▶ Given text:
********
# I think my Mantis is scared of Crickets



## Lee2k4 (Sep 24, 2005)

I just bought some Large black crickets and the mantis is ignoring them. One even ran up the rock face and he just run away from it. Maybe they are too big for him?


----------



## Johnald Chaffinch (Sep 24, 2005)

get smaller crickets. or alternatively try damaging the crickets so they're not so scary. i dunno, i havent even got a mantis :lol:


----------



## Lee2k4 (Sep 24, 2005)

He striked at it but lost it, now he doesn't seem interested in nothing. I think he is ready to moult.


----------



## Rick (Sep 24, 2005)

If he is ready to molt then he may just strike at the cricket to scare it off. Remove all food and wait. If he hangs there not moving and looks swollen then he is going to molt very soon.


----------



## Lee2k4 (Sep 24, 2005)

Just went back to Pet shop and got some Micro brown crickets, he is not interested in them either, I even tried tweaser feeding him so I guess he is due to moult.


----------



## Chimpy666 (Sep 24, 2005)

Yeh that happend to millie but then she just got used to them, is the mantis new?? or recently moved tank?


----------



## Lee2k4 (Sep 24, 2005)

I got him on Friday, not sure how old he is but he is only small, about an inch and a half in length and has a really small head. Here is a pic I just took of him


----------



## Rick (Sep 24, 2005)

Looks like a Grandis.


----------



## Lee2k4 (Sep 24, 2005)

FINALY! he just caught a little cricket and is holding onto it.


----------
********
▶ Set exercise 1: In the mantis thread, what does Rick say the mantis looks like?
The mantis thread and the listing have nothing to do with each other.
********
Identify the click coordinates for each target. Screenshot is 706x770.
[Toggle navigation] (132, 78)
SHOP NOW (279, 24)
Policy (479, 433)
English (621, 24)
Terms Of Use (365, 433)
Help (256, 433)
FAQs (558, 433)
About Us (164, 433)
********
▶ Set exercise 2: Reproduce the listing above line for line, from its opening instruction through its last line, without any changes.

▶ Full response 1: A Grandis.

▶ Full response 2:
Identify the click coordinates for each target. Screenshot is 706x770.
[Toggle navigation] (132, 78)
SHOP NOW (279, 24)
Policy (479, 433)
English (621, 24)
Terms Of Use (365, 433)
Help (256, 433)
FAQs (558, 433)
About Us (164, 433)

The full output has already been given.